How different my life might have been, how very different, if I had stepped into her room instead of slipping back into the darkness as quickly and as silently as a dream slips from the waking mind.

On Saturday morning I left the house before any of the others were awake, and returned to London. It was the last I saw of Joan for many years. Her parents retired to a village on the South coast, so we never met up again while visiting our families at Christmas. The only news I ever heard was when my mother told me (shortly before we stopped speaking) that she had moved back to Birmingham and married a local businessman.

On Monday morning, I telephoned the Peacock Press and accepted their commission to write a book about the Winshaws.

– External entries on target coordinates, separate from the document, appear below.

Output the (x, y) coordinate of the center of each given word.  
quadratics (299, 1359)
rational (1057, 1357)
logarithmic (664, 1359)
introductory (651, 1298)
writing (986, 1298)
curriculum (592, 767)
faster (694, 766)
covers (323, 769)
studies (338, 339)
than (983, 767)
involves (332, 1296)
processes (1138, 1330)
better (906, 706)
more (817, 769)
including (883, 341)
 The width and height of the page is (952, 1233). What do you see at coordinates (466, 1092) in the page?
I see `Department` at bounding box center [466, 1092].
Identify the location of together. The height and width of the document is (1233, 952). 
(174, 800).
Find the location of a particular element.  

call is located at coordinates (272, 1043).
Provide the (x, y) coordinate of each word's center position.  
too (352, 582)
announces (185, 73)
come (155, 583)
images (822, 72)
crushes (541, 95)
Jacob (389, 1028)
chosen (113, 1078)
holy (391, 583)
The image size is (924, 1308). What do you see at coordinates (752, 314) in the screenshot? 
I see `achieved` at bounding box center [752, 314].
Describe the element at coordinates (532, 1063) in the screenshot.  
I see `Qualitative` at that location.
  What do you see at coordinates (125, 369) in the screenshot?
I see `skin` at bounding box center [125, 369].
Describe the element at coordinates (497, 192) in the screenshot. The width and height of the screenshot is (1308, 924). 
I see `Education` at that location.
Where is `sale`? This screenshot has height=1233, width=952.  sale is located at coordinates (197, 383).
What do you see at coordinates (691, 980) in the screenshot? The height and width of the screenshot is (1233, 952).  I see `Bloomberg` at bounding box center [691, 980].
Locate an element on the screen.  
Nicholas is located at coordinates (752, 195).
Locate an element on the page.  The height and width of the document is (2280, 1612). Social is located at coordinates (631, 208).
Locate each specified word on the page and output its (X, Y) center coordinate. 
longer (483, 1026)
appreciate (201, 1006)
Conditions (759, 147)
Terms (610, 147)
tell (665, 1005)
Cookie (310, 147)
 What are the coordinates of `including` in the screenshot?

The same afternoon, I went out and bought my first video recorder.

Thomas

Few people remember anything about the first domestic VCR, launched by Philips as long ago as 1972. The price was high, the recording time was limited to one hour, and it ended up selling mainly to commercial and institutional buyers. Thomas Winshaw bought one, all the same, and had it built into a cupboard behind one of the oak-pannelled walls of his office at Stewards. But he decided not to invest at this stage. Although he was both privately excited by the invention and keenly aware of its commercial possibilities, he sensed that its time had not yet come. Almost, but not quite.

1978 saw the first real flurry of activity. In April JVC introduced its Video Home System, retailing at £750, and only three months later Sony launched the rival Betamax machine. Over the next few years these two systems were to slug it out in the marketplace, with VHS finally proving itself the clear winner. In the autumn of 1978, when Thomas Winshaw announced that the bank would be involving itself heavily in the burgeoning industry, his fellow board members’ initial reaction was one of dismay. They reminded him that Stewards’ flirtation with the film industry in the early 1960s had not been successful, and even invoked the crisis at Morgan Grenfell ten years ago, when a major commitment to film financing had ended in a potential disaster only warded off at the last minute by intervention from the Bank of England. Thomas dismissed these precedents. He was not suggesting anything as risky as investment in film production. He simply proposed taking a modest stake in one of the leading hardware manufacturers; the software market being, as he would be the first to admit, at this stage too new, too unstable and, frankly, too sleazy. As usual, his instincts were right. Over the next five years, imports of video recorders multiplied ten times over, and by 1984 there was a machine in 35.74 per cent of British homes, as opposed to 0.8 per cent in 1979. The bank profited handsomely. Then in 1981 they became advisers and fund managers to a firm which was rapidly building up a strong market share in post-production, distribution and film-to-video transfers. With Stewards’ help, this company went on to merge with an independent video duplication house and within a few years more than three quarters of its income was coming from duplication services. Once again, the bank reaped substantial dividends. Thomas slipped up on one occasion, however: he was an enthusiastic proponent of Philips’s videodisc system, LaserVision, which was put on the market in May 1982 but after more than a year had only collected sales figures of around 8,000. The obvious explanation was that it did not offer a recording facility, and when, a few months later, JVC abruptly cancelled their own disc system, and RCA decided to halt all player production in 1984, it was clear even to the least sophisticated industry analyst that the new technology had failed to catch on. Yet Thomas maintained his commitment to a £10-million disc-pressing plant in Essex, which was running at a huge loss.